(Beginning of Passage to read)

Surgical epicardial left ventricular lead versus coronary sinus lead placement in biventricular pacing

Helmut Mair, Joerg Sachweh, Bart Meuris, Georg Nollert, Michael Schmoeckel, Albert Schuetz, Bruno Reichart, Sabine Daebritz
European Journal of Cardio-thoracic Surgery 2005, 27 (2): 235-42

OBJECTIVE: Biventricular pacing has demonstrated improvement in cardiac function in treating congestive heart failure (CHF). Two different operative strategies (coronary sinus vs. epicardial stimulation) for left ventricular (LV) pacing were compared.

METHODS: Since April 1999, a total of 86 patients (pts, age: 63+/-10 years) with depressed systolic LV function (mean ejection fraction 24+/-9%), left bundle-branch-block (mean QRS 182+/-22 ms) and congestive heart failure NYHA III or higher were enrolled. For biventricular stimulation coronary sinus (CS) leads were placed in 79 pts. Nine of these devices were converted to surgical epicardial LV-leads, because of CS-lead failure. In 7 patients epicardial LV-leads were initially implanted surgically, accounting for a total of 16 pts with surgical placed epicardial steroid-eluting LV-leads. For these, a limited left-lateral thoracotomy (7+/-4 cm) was used. Thirty-three (38%) pts had an indication for a defibrillator. The mean follow-up time was 16.4+/-15.4 months (0.1-45 months), representing 107.1 patient-years.

(End of Passage to read)

### Required action
Rewrite the part of the lead placement abstract starting at "OBJECTIVE: Biventricular pacing" and ending at "pacing were compared.", and swap "cardiac function" for "heart function".

(Beginning of Entries shown)

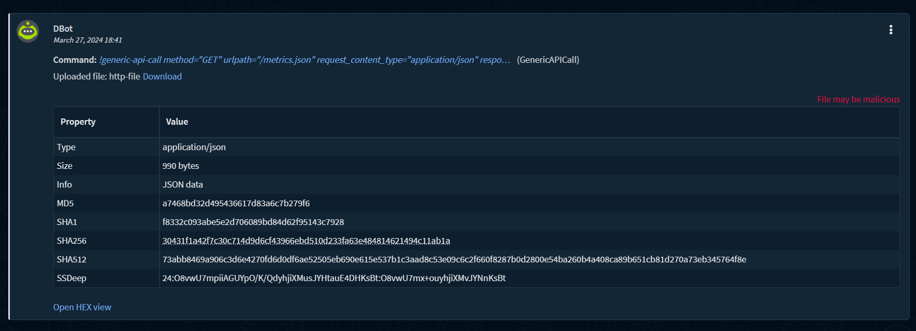Click the application/json Type value
The height and width of the screenshot is (331, 916).
[194, 147]
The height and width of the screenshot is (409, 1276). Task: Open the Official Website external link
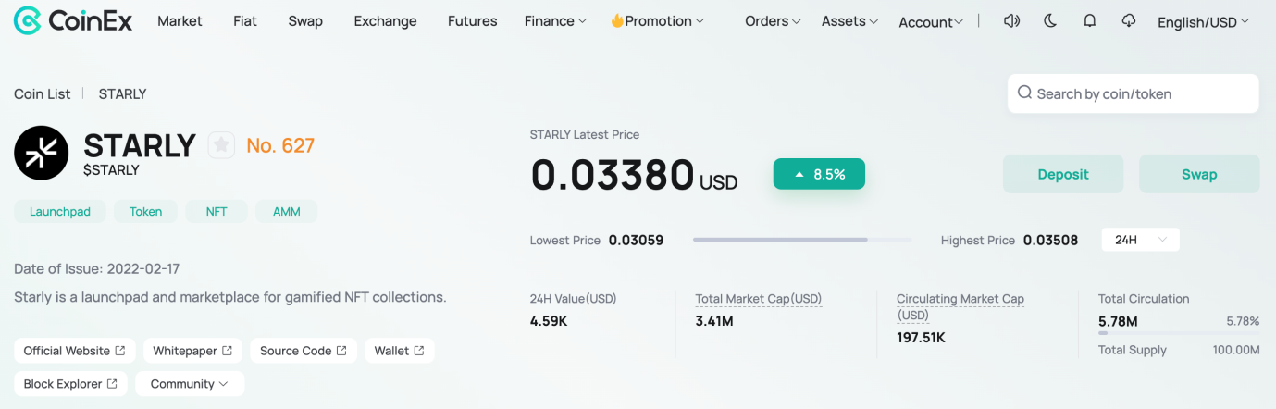point(75,351)
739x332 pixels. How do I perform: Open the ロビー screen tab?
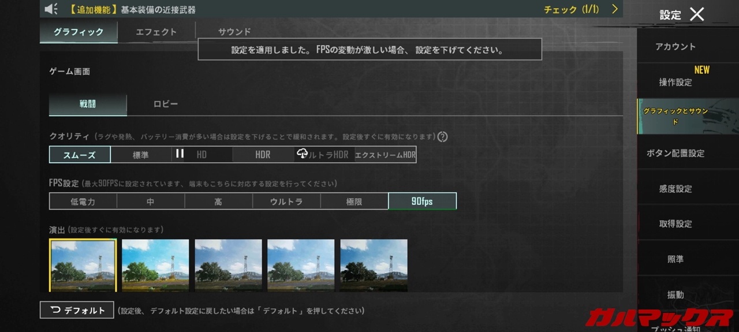coord(166,105)
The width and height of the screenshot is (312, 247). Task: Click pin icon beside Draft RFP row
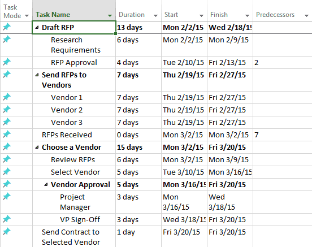pos(7,27)
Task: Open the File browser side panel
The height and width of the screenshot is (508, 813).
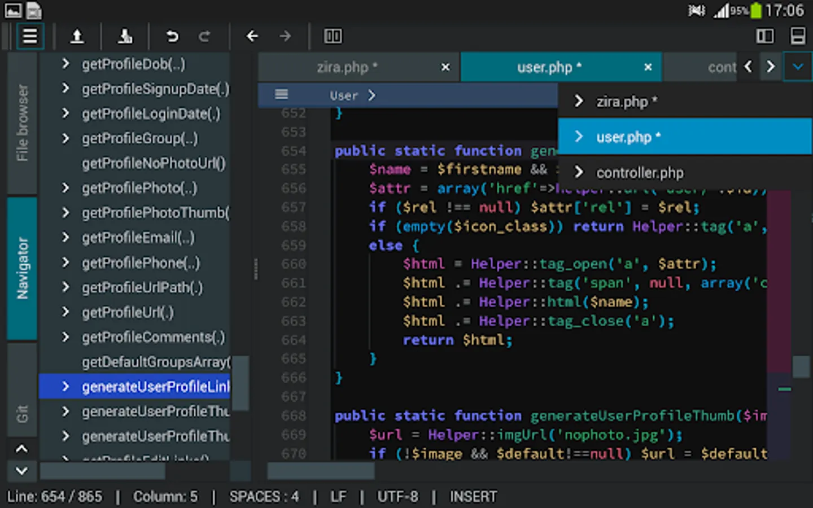Action: [x=23, y=123]
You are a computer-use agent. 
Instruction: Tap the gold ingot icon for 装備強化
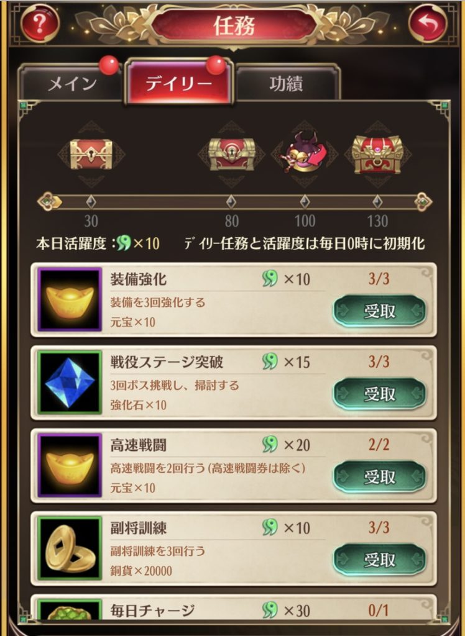(x=70, y=300)
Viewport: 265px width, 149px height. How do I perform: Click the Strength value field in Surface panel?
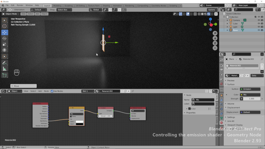click(251, 99)
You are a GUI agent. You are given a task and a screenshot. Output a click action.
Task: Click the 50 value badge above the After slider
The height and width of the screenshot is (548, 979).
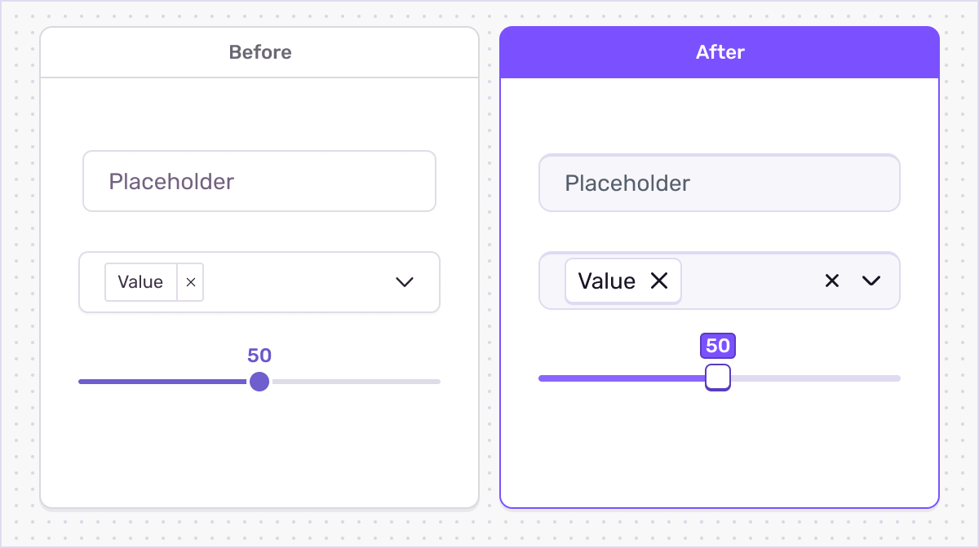[x=718, y=346]
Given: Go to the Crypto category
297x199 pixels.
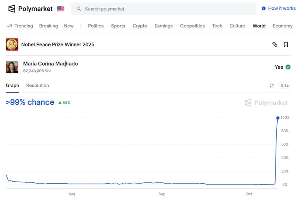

(End of Entries shown)

### Written reply
OBJECTIVE: Biventricular pacing has demonstrated improvement in heart function in treating congestive heart failure (CHF). Two different operative strategies (coronary sinus vs. epicardial stimulation) for left ventricular (LV) pacing were compared.